Я вздрогнул. Тогда эти слова меня испугали своей практичной откровенностью. «Не нужно убивать, нужно обезвредить,» — так обычно говорит себе любой профессиональный солдат, для которого война это просто работа. Вынужденное занятие, за неимением другого. Я это понял много лет спустя. Ну, а сейчас я думаю о том, сколько же исправного, неисправного и не очень исправного оружия я продал, перевез и всучил разным маньякам, которые только и думают о том, чтобы убивать себе подобных. Для таких убийство не просто работа, а любимая работа. Лешу Ломако, моего первого тренера, после этой тренировки, кстати, выгнали с работы. Сторож рассказал о нашей вечерней канонаде директору спортшколы, и тот в присутствии всех ее учеников объявил Лешу преступником, по которому тюрьма плачет. Он и без того ненавидел Алексея и, видимо, в глубине души надеялся, что Лешу посадят. Но его не посадили. Только забрали пистолет. Кажется, сделал это следователь КГБ. А, может быть, Леша сам его добровольно сдал. На большее наша городская власть не осмелилась. Ломако, оказывается, был секретным указом награжден очень важной медалью или даже орденом, о чем, кстати, во время перестройки писала какая-то местная газета.
ГЛАВА 2 — УКРАИНА. СЕМЕЙНОЕ ДЕЛО
Военным летчиком я стал тоже случайно, хотя, и не совсем. Все, что происходит с нами, предопределено цепью предыдущих событий, причем, и тех, которые не имеют к нам прямого отношения. В моей семье было такое количество военных, что, кажется, не надеть на себя военную форму было бы просто предательством славных предков.
Но так бывает только в учебниках истории и патриотических романах.

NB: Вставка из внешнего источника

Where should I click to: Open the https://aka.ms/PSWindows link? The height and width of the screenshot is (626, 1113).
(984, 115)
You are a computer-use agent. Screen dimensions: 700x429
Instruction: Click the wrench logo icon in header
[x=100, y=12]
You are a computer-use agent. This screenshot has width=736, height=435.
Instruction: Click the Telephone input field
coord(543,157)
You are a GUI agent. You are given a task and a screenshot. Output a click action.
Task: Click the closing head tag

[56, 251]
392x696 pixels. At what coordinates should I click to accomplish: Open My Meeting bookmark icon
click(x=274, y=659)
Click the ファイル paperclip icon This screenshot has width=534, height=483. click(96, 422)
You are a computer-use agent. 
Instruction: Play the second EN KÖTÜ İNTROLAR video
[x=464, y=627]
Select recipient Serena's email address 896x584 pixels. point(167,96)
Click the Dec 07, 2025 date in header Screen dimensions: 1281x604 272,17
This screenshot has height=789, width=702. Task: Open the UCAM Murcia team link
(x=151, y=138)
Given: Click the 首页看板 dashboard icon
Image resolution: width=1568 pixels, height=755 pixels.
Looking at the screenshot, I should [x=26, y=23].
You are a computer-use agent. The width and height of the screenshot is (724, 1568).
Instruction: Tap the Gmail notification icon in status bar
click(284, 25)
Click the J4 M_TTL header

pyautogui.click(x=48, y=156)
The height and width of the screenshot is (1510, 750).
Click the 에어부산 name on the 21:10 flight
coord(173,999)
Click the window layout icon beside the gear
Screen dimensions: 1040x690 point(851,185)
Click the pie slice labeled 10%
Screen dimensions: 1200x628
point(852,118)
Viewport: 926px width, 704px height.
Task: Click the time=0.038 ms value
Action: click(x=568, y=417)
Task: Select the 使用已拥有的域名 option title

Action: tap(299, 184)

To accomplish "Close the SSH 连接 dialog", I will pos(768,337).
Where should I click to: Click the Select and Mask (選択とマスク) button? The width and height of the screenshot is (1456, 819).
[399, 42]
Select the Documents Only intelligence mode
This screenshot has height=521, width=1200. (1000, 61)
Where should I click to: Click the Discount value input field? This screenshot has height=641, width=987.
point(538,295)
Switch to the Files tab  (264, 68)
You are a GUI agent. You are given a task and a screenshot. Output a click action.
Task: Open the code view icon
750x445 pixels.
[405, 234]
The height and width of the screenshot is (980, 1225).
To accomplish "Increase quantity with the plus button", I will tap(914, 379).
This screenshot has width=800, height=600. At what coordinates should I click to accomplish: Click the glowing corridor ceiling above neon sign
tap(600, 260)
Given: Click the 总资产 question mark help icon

Мама очень не хотела, чтобы я оказался в армии, и, как это ни парадоксально, самый лучший способ избавить меня от воинской обязанности она нашла довольно странный. А именно собралась отправить меня, толстяка и увальня, в военное училище. Якобы, все основные армейские невзгоды и трудности падают на плечи солдат срочной службы, а вот офицерская жизнь полна благородства и взаимовыручки. Они, конечно, защищают Родину и рискуют жизнью, но при этом имеют устойчивое материальное положение, здоровые взаимоотношения в коллективе — без мордобоя — и гарантированный карьерный рост. Почему она так думала, ума не приложу. Неужели она настолько идеализировала своего мужа и моего отца, что никогда не расспрашивала о работе? Или насмотрелась сверх меры фильмов «про людей в форме»? Она же не могла не знать, что из всех вышеуказанных стереотипов военной жизни действительности соответствует только один. Военная карьера давала широкие возможности тем, кто готов был умереть за Родину. Способы были разные, от цирроза печени во время суровой многочасовой офицерской пьянки до подрыва на противотанковой мине во время оказания интернациональной помощи какому-нибудь многострадальному азиатскому, африканскому или латиноамериканскому народу. Все остальное — карьерный или материальный рост, душевные благородные отношения — обычно оказывалось иллюзией. Великой советской иллюзией. Но мать в нее верила.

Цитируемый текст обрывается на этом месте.